- Exercise A: In the passage about a faith crisis below, what does the speaker say has been the hardest part?
- Exercise B: Continue the passage about a faith crisis below, starting after its last sentence.

Even though they have questions, what they need from friends and family is NOT ANSWERS. Those can only come from God. What people like me need is friends who will remind us of what we DO believe when the world will point out all the things we don’t, or aren’t sure of. We need loved ones who will remind us of our strengths when the rest of the world will point out our weaknesses. We don’t need to be lectured or preached to. I don’t think I’ve ever known anyone who searches the scriptures or studies the words of the prophets more diligently or more desperately than someone with doubts and questions. I testify that doubters and questioners are in the Lord’s hands, every step of the way. But He can’t save their souls without US.
Brothers and sisters, we can save souls. Mine has been saved over and over by family, friends, and ward members who withheld judgement long enough just to love me and strengthen me. Who didn’t make sarcastic jokes or self-righteous judgements about my motivations or the reasons behind my faith crisis. Who didn’t talk disparagingly about other people like me who also ask questions, or speculate about their motivations. I relate more closely to them than I do anyone in this room. Anything you say about them, you say about me, whether I agree with them or not. I am bound to them by common experience and I feel their pain deeply and personally.
I am so grateful for my support system. It is the power of the atonement that healed my spiritual wounds, but it was the power of their love for me that kept me from giving up. For me, the hardest part hasn’t been the questions and doubts. I know that I can live with those and still stay faithful. The hardest part has been the fear, wondering if I could ever belong in this church again, wondering if anyone would still like me if they knew the pain I felt.

- Data excerpts:
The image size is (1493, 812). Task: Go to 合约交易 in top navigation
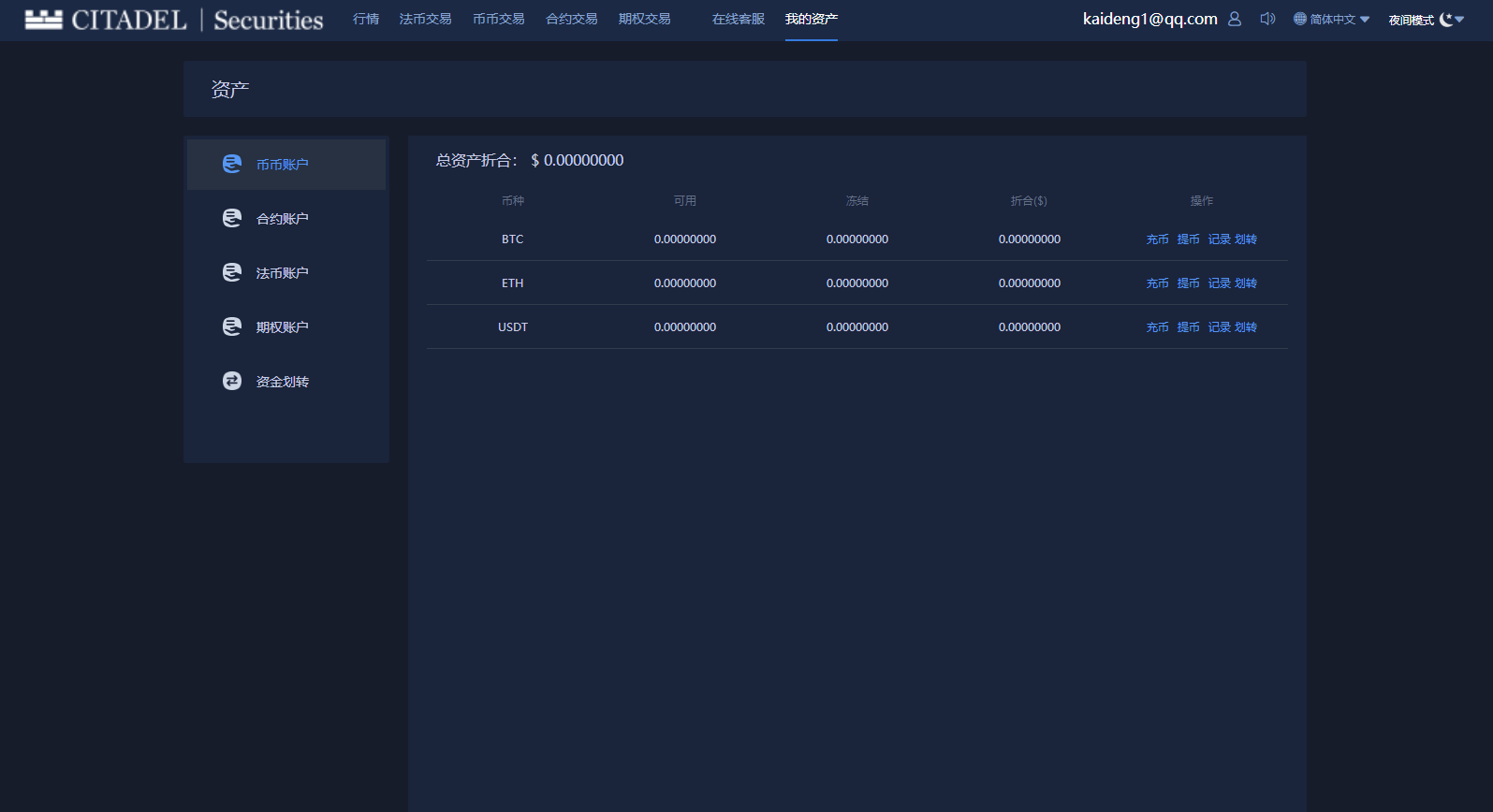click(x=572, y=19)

---

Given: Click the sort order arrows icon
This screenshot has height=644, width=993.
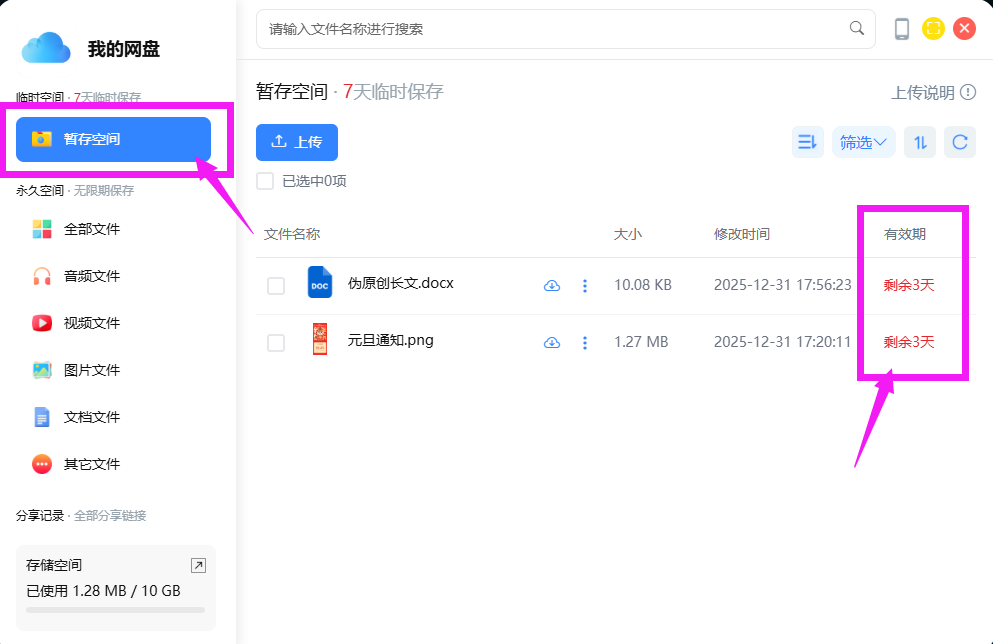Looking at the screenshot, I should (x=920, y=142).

- Answer section A: The fear: wondering if they could ever belong in the church again, and whether anyone would still like them if they knew the pain they felt.

- Answer section B:
So I’ve felt prompted to stand today and plead with you, my brothers and sisters, for mercy and compassion on behalf of others like me who are recovering from spiritual surgery. Please don’t abandon them. Please mourn with them, please comfort and strengthen them. I have witnessed over and over that they WILL NOT WANDER as long as they feel they still have a safe place within their flock, even the ones with the deepest doubts and the most troubling questions. I know that most of them are too scared to talk about it openly and publicly like this. Most will just quietly give up and leave before you even know what they’re going through. So please be kind and compassionate. Please assume that everyone you meet is in serious trouble as Elder Eyring once said. Because most of the time, you’ll be right. Strengthen your testimony and the testimonies of those around you. Strengthen the bonds you share with those you love. It can mean the difference between spiritual safety and spiritual death.
I testify from my own experience and from powerful personal revelation that faith crisis is survivable and even beneficial, with the right support, and that our words and actions can have eternal ramifications, for good or for evil. I testify that it’s up to us to make our wards and families a safe place for the people who desperately need to feel the love of the Lord.